Она махнула рукой, показывая, что хорошо знает цену всем нынешним философам, и спросила:
— Как чехи-то живут? Они ведь тоже идут от социализма к капитализму.
— Судя по внешнему впечатлению, лучше нас, — ответил я. — Автомобили прекрасные начали производить. Я видел две модели — «Фелицию» и «Октавию».
— Они строят, а мы разрушаем, — резюмировала Нина. — Мой вон работу менять собрался. Из-за этого и ездил в Карелию.
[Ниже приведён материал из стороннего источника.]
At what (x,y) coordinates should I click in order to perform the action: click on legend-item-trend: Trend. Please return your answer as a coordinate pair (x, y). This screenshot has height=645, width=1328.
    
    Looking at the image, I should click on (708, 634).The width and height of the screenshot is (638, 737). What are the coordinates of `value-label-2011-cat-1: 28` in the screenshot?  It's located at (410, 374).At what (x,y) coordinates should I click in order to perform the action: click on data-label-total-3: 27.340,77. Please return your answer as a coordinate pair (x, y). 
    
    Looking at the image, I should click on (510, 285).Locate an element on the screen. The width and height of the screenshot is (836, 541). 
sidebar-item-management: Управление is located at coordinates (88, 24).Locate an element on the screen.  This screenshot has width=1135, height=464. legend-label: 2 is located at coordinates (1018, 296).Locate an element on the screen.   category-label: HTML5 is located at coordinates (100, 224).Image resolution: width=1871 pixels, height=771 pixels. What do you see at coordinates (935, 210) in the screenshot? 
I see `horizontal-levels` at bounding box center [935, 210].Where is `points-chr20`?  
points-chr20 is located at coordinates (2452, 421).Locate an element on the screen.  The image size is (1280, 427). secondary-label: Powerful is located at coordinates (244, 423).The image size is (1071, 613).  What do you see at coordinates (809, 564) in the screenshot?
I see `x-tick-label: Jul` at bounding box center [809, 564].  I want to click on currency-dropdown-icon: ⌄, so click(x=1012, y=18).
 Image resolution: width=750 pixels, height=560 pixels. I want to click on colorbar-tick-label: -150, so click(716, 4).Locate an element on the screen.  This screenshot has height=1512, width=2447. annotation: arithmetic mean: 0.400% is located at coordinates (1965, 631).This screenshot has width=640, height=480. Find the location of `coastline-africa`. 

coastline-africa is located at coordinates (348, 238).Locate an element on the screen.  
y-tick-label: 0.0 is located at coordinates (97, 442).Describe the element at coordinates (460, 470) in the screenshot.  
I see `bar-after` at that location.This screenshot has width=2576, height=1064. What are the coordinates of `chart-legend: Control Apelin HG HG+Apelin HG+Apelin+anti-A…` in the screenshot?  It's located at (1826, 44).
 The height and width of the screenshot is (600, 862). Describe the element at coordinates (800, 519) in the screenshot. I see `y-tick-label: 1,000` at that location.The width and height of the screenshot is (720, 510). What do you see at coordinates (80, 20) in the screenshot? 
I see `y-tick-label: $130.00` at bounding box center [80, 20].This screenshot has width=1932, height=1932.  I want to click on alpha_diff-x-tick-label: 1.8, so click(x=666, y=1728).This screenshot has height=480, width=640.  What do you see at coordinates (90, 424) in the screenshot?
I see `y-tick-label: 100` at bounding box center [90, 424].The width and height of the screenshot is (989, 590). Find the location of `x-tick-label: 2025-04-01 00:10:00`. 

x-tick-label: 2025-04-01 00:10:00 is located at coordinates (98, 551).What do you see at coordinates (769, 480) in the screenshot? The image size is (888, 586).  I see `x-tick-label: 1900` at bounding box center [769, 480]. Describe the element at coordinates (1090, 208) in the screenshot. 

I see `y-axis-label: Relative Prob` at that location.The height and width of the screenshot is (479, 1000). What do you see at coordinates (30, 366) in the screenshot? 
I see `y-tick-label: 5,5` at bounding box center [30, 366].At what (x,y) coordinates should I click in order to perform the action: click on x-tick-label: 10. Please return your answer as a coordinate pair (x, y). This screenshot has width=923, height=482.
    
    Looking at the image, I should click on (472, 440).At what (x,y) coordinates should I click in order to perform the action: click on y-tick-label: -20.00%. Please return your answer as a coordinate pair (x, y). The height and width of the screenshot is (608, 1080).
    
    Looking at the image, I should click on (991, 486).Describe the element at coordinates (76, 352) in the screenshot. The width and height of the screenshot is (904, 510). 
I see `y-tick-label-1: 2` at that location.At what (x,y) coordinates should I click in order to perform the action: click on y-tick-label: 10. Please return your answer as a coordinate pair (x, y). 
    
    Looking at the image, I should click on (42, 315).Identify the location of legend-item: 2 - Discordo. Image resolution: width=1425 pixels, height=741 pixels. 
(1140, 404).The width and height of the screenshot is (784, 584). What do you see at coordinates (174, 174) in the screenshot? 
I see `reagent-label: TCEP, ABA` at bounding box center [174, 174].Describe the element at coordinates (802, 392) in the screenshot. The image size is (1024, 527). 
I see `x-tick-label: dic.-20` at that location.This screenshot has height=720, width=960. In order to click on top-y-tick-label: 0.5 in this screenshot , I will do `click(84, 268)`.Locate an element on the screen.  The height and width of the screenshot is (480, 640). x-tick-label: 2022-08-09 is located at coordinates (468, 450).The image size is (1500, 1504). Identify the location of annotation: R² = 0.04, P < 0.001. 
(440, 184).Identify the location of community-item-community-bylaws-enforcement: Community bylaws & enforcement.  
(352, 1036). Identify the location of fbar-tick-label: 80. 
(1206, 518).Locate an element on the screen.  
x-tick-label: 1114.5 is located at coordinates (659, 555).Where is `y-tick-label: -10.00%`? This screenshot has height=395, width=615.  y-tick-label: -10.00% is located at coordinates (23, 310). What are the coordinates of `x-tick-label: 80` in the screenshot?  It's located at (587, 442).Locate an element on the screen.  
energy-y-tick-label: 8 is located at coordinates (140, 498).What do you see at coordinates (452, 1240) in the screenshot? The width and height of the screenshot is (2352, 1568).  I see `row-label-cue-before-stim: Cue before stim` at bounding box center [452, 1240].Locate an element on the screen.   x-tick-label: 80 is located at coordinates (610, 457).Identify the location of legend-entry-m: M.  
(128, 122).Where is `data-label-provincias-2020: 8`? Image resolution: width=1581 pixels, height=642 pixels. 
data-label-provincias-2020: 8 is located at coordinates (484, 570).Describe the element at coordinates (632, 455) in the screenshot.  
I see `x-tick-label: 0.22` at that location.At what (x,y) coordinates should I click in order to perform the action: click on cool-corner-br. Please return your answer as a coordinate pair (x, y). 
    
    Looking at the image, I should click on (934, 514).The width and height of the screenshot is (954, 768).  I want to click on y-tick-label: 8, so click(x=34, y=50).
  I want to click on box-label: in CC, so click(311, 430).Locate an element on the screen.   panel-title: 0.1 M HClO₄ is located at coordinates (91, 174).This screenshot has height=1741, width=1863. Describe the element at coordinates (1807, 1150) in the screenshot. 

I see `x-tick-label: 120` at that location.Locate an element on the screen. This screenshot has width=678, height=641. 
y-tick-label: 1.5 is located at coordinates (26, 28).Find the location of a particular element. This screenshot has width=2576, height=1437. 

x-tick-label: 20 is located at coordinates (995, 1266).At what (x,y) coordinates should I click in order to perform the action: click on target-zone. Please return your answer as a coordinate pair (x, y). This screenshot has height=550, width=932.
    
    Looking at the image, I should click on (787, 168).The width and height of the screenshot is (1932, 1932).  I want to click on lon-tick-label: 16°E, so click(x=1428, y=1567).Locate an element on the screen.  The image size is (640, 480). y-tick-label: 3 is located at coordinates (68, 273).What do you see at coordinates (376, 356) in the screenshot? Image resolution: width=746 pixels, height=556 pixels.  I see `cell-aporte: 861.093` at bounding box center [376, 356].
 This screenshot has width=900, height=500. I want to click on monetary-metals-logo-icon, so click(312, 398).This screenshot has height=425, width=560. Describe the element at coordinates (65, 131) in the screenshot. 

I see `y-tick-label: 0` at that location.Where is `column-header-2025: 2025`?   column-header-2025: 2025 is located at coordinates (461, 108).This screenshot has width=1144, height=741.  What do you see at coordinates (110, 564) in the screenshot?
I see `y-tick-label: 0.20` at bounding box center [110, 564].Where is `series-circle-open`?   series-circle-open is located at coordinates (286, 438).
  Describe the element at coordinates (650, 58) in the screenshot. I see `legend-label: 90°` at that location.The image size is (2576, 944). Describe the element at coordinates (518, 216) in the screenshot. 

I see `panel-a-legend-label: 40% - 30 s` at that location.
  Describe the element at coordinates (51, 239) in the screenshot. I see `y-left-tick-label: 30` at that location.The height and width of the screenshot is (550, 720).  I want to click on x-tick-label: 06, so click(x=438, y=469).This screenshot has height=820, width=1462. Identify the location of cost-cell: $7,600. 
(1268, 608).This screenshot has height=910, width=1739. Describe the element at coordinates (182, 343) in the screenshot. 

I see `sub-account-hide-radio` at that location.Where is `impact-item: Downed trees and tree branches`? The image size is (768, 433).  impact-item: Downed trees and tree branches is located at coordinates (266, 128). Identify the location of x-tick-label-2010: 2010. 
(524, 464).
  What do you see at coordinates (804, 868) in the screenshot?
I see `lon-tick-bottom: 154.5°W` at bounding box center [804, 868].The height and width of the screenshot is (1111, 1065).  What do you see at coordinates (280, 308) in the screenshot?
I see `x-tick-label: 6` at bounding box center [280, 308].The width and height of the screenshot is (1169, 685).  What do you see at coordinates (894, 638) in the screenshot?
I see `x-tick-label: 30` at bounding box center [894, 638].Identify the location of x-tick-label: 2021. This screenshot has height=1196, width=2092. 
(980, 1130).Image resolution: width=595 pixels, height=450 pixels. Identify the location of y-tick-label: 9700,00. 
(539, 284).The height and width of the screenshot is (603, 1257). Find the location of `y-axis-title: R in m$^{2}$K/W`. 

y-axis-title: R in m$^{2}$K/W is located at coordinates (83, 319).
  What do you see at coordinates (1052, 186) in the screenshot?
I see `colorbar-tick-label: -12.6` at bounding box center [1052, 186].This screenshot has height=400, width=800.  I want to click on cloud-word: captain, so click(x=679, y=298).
Я повернулся к Гене. Он посмотрел на меня и протянул руку к фужеру. Нина тоже взяла свой фужер. Но за столом не было радости. У меня возникло такое чувство, будто с одних поминок я попал на другие. А у Гены всегда было так уютно и спокойно. Его квартира казалась мне бастионом незыблемости и постоянства. Немного деспотичный и патриархальный в семье, на работе он был честолюбив и талантлив. Он обрел в газете всероссийскую известность. Перемены в стране мало коснулись его положения. Настоящая газета не может существовать без имен, к которым привык читатель, а Гена был одним из таких имен. Поэтому его и держали. И вот теперь он, по всей вероятности, уходит, оставляя за собой почти двадцать лет безупречной, талантливо выполненной работы. Я всегда приезжал к нему, когда мне было плохо. Рядом с ним я обретал душевное равновесие. Теперь его не было у самого Гены.
— Что случилось? — спросил я.
— Долго рассказывать. — Гена пил вино и кисло морщился. — Главная причина в том, что мне опротивели мои хозяева. Они заняты только политикой, которую делают грязными руками.
— Вся политика делается грязными руками, — спокойно заметил я.
— Я не хочу в этом участвовать, — сказал Гена.
— А в Карелии лучше? Там все по-другому?
— В Карелии одна фирма подрядилась строить дороги. Я хорошо знаком с ее руководителем. Он приглашает к себе замом по связям с общественностью. Работать надо будет, в основном, в Москве.